Oscar-winning actor Richard Dreyfuss resoundingly renounces the Academy’s attempts to improve diversity within the notoriously exclusive Hollywood industry.
Dreyfuss, whose career peaked in the 1970s via the classics American Graffiti, JAWS, Close Encounters of the Third Kind and the Academy Award-winning Goodbye Girl, said the Recording Academy of Motion Picture Arts and Sciences, which governs the Academy Awards, makes him “want to vomit.”
“It’s an art. No one should be telling me as an artist that I have to give in to the latest, most current idea of what morality is. What are we risking? Are we really risking hurting people’s feelings?
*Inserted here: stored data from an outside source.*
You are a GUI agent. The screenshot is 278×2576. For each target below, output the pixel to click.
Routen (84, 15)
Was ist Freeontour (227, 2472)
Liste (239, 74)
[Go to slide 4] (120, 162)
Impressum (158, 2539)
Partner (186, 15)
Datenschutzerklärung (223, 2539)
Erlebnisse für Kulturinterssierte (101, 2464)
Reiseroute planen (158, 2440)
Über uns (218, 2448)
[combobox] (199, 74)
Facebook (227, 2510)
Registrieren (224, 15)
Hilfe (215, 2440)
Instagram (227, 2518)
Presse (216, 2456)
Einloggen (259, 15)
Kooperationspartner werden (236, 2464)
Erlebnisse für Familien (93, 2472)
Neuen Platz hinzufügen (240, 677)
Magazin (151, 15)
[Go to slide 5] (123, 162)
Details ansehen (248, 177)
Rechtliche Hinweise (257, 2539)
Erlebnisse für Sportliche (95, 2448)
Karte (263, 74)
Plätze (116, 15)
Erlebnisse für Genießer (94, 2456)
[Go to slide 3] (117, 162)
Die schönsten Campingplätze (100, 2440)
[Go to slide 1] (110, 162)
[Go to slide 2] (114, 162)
You can’t legislate that,” Dreyfuss said on ‘The Firing Line with Margaret Hoover’ for PBS. “You have to let life be life. I’m sorry, I don’t think there is a minority or majority in the country that has to be catered to like that.”
Dreyfuss decries the implementation of new rules and regulations in order for a film to be nominated for an Oscar. Beginning in 2024, one of the four new rules mandates “an underrepresented group” must comprise one-third of a movie’s cast,” which repulses Dreyfuss.
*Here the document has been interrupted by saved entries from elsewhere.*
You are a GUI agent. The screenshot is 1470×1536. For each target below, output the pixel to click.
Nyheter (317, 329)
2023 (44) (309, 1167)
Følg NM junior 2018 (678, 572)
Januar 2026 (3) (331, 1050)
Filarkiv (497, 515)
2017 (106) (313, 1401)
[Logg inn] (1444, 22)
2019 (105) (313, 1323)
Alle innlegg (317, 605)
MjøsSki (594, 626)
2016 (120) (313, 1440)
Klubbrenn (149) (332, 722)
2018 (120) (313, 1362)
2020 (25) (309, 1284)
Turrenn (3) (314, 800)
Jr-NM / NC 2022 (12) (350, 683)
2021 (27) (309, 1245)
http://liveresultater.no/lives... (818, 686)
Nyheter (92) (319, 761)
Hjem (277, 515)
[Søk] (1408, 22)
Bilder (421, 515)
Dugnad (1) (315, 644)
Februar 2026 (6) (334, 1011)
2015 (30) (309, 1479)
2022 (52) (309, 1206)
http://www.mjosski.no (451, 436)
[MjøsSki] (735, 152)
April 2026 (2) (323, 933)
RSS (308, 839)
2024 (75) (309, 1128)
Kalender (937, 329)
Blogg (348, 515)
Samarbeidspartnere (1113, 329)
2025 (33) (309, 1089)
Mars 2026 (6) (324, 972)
Dreyfuss also praised Laurence Olivier’s performance in the 1965 film Othello. In the role, Olivier wore blackface to portray the titular character.
“He played a Black man brilliantly,” Dreyfuss argued. “Am I being told that I will never have a chance to play a Black man? Is someone else being told that if they’re not Jewish, they shouldn’t play [in] ‘The Merchant of Venice’? Are we crazy? This is so patronizing. It’s so thoughtless and treating people like children.”